What has happened will happen again sooner or later, somewhere, sometime. And it’s likely that it will happen again to the same person because people have their patterns.

Esther is once again in love with an unavailable man, who acts as if he might be available. Putting it like this, you feel like you wouldn’t have sympathy with her, but you totally do. She tries so hard not to make the same mistakes as last time, but she does.

Friends always told Esther that men don’t leave their wives, but things had to change for her at some point. No two people were identical. If she kept trying, one fine day the course of events would align with her view of how the world should be.
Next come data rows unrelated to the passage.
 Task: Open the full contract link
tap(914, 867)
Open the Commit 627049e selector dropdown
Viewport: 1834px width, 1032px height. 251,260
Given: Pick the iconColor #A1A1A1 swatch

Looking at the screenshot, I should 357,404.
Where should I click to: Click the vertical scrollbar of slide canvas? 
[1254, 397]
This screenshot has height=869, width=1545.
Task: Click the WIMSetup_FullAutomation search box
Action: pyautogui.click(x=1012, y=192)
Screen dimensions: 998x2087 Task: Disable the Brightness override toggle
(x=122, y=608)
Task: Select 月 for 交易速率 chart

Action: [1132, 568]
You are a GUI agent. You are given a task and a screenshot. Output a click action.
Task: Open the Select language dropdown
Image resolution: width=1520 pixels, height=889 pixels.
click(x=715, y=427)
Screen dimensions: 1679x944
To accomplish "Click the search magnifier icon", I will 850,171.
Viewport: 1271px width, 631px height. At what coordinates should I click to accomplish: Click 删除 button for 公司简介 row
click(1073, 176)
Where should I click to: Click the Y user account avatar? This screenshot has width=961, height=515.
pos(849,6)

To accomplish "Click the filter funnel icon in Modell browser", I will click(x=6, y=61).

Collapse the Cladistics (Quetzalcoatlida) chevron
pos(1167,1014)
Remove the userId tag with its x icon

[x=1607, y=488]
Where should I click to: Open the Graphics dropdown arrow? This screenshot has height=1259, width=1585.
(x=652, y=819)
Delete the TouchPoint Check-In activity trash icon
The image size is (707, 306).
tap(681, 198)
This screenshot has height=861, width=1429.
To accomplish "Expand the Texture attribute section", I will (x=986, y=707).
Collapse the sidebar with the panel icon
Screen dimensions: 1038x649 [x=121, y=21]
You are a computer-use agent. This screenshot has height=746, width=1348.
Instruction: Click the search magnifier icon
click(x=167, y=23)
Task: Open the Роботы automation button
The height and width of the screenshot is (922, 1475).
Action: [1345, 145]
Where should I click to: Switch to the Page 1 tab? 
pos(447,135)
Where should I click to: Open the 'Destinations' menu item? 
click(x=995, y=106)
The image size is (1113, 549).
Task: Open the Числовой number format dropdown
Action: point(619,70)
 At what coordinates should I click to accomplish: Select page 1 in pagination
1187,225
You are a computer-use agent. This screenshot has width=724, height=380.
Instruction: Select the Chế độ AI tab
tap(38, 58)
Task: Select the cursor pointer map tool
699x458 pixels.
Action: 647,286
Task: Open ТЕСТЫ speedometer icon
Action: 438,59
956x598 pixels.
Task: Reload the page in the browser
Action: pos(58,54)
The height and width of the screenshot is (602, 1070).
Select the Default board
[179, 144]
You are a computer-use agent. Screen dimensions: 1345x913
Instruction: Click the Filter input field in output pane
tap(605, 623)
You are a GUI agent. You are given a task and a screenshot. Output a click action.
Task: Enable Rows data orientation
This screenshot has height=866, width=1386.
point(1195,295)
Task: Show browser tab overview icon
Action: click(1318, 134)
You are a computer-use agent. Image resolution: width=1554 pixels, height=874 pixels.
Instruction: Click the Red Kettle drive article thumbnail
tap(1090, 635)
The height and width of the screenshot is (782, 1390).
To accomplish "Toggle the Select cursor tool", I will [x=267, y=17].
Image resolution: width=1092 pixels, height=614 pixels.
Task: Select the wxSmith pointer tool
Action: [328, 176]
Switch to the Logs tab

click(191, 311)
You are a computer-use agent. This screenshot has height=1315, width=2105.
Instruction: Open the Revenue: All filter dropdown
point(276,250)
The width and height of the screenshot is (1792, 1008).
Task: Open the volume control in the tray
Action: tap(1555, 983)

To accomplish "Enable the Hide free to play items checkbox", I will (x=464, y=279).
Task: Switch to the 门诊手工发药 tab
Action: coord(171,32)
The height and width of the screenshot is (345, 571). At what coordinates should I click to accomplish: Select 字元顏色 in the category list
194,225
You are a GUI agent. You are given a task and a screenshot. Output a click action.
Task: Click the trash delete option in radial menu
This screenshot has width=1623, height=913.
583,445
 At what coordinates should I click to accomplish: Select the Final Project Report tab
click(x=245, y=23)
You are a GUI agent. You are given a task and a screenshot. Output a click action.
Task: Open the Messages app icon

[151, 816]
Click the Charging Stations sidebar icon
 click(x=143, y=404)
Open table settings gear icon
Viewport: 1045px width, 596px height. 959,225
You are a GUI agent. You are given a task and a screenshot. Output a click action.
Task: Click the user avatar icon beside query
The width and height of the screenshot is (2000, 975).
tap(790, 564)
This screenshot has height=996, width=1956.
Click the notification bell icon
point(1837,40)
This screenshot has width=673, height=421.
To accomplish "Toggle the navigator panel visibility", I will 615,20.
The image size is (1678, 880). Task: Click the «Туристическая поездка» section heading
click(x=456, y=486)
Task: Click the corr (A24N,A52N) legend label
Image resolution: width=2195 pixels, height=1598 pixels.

Esther is a serious person, not a pathetic teenager, despite the fact that she acts a bit like a pathetic teenager. Please enjoy this sample of her misery, where she is thinking of giving up on a book she is writing

The world had enough books already and even if excess was a prerequesite for exceptional specimens she didn’t have to contribute to the rubbish so that the flowers of others could grow on the dump. She pushed through and stayed her course a little longer. Nothing ever got done if you thought it was meaningless. In order to have the energy to care about life itself, you had to exaggerate its importance.. . . When no reply came, she fell into a torture chamber. From down there, she called Olaf and asked how he was doing.

“Fine thanks. Just great. The birds are chirping, it’s spring”

THE CHRYSALIDS by John Wyndham

In this novel of the far future, a small rural community has made a religion out of ensuring that all human beings are recognizably human. This means some tough decisions about newborns with too many toes. That’s right, it’s the post-nuclear future!

I read this first as a teenager, and I note I feel much less worried now than I did then about the nuclear apocalypse. Largely because I am pretty sure we will get to a climate apocalypse long before a nuclear one. So that’s good.